> Text provided:
....
# An implementation of Neural Network



In [33]:
import numpy as np
import pandas as pd 
import matplotlib.pyplot as plt

In [34]:
def sigmoid(z):
    A = 1/(1+mp.exp(-z))
    cache=z
    return A, cache
    

In [35]:
def relu(z):
    A = np.maximum(0,z)
    cache=z
    return A, cache

In [36]:
def sigmoid_backward(dA, Z):
    
    s=1/(1+np.exp(-z))
    dZ = dA*s*(1-s)
    
    return(dZ)

In [37]:
def relu_backward(dA, Z):
    
    dZ = np.array(dA,copy=True)
    dZ[Z <=0] = 0
    return dZ

In [38]:
def tanh(z):
    A = (np.exp(z)-np.exp(-z))/(np.exp(z)+np.exp(-z))
    return A, z

In [39]:
def initialize_parameters(layers_dims, initialization_method="random"):
    
    # layers_dims- python array containing the dimensions of each layer
    
    parameters = {}
    L = len(layers_dims)
    
    if initialization_method=="random":
        for l in range(1,L):
            parameters["W"+str(l)] = np.random.randn(layers_dims[l],layers_dims[l-1])*0.01
            parameters[b+str(l)] = np.zeros((layers_dims[l],1))
    if initialization_method=="xavier":
        for l in range(1,L):
            parameters["W"+str(l)] = np.random.randn(layers_dims[l],layers_dims[l-1])*np.sqrt(2/layers_dims[l-1])
            parameters[b+str(l)] = np.zeros((layers_dims[l],1))
    if initialization_methos=="he":
        for l in range(1,L):
            parameters["W"+str(l)] = np.random.randn(layers_dims[l],layers_dims[l-1])*np.sqrt(1/layers_dims[l-1])
            parameters[b+str(l)] = np.zeros((layers_dims[l],1))
....
> Exercises to complete:
(a) Answer these from the neural network notebook, one line each, marked (i), (ii), (iii):
(i) What is the default value of `initialization_method` in `initialize_parameters`?
(ii) What does `relu` store in `cache`?
(iii) In the "random" branch, what constant multiplies the weights drawn by `np.random.randn`?
(b) Name every function defined with `def` in the neural network notebook.
(c) Resume the neural network notebook after its final line, writing the code that would come next.

> Dataset excerpt:
....
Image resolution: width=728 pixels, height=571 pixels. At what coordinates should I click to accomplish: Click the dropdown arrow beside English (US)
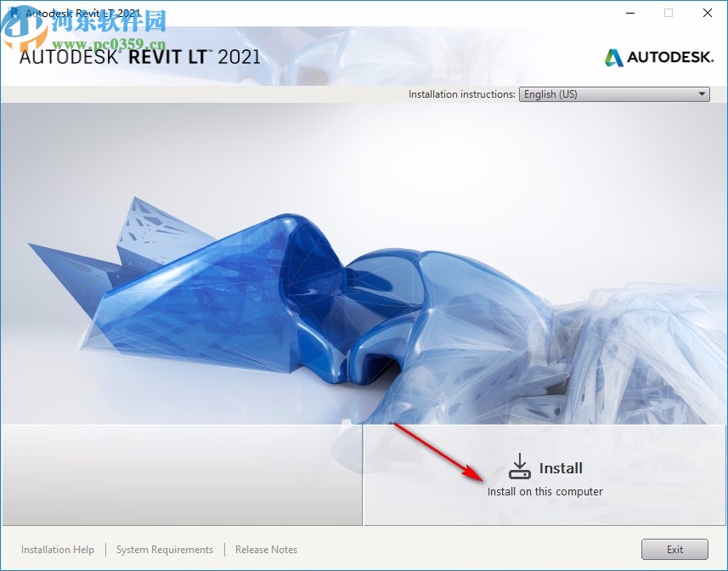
....
> Solved problems:
(a)
(i) "random"
(ii) z
(iii) 0.01

(b) sigmoid, relu, sigmoid_backward, relu_backward, tanh, initialize_parameters

(c)
    return parameters


In [40]:
def forward_propagation(X, parameters, activation="relu", regularization=None, keep_prob=0.5):
    
    A = X
    L = len(parameters)//2
    caches={}
    
    if activation=="relu":
        for l in range(1,L):
            A_prev = A
            Z = np.dot(parameters["W"+str(l)], A_prev) + parameters["b"+str(l)]
            A, Z = relu(Z)
            if regularization=="dropout":
                D = (np.random.rand(A.shape[0], A.shape[1])<keep_probs).astype(int)
                A = (A*D)/keep_prob
                
            linear_cache = (A_prev,parameters["W"+str(l)],parameters["b"+str(l)])
            activation_cache = Z
            caches[l] = (linear_cache, activation_cache)
    
    if activation=="tanh":
        for l in range(1,L):
            A_prev = A
            Z = np.dot(parameters["W"+str(l)], A_prev) + parameters["b"+str(l)]
            A, Z = tanh(Z)
            linear_cache = (A_prev,parameters["W"+str(l)],parameters["b"+str(l)])
            activation_cache = Z
            caches[l] = (linear_cache, activation_cache)
    
    Z = np.dot(parameters["W"+str(L)], A) + parameters["b"+str(L)]
    AL, Z = sigmoid(Z)
    caches[L] = ((A,parameters["W"+str(L)],parameters["b"+str(L)]), Z)
    
    return AL,caches

In [41]:
def compute_cost(AL ,Y ,caches, regularization=None, lambd=0.7):
    
    m = Y.shape[1]
    L = len(parameters)//2
    
    
    if regularization=="L2":
        cost = -(np.sum(Y*np.log(AL) + (1-Y)*np.log(1-AL)))/m
        for l in range(1, L+1):
            cost += (lambd*(np.sum(np.square(caches[l][0][1]))))/(2*m)
    else:
        cost = -(np.sum(Y*np.log(AL) + (1-Y)*np.log(1-AL)))/m
    
    
    cost = np.squeeze(cost)
    return cost
    

In [42]:
def activation_backward(dA, cache, activation, regularization, lambd):
    
    linear_cache, activation_cache = cache
    
    if activation=="relu":
        dZ = relu_backward(dA, activation_cache)
        
        if regularization=="L2":
            dW = np.dot(dZ, linear_cache[0].T)/m + (lambd/m)*linear_cache[1]
        else:
            dW = np.dot(dZ, linear_cache[0].T)/m
        db = np.sum(dZ, axis=1, keepdims=True)/m
        dA_prev = np.dot(W.T, dZ)
    elif activation=="sigmoid":
        dZ = sigmoid_backward(dA, activation_cache)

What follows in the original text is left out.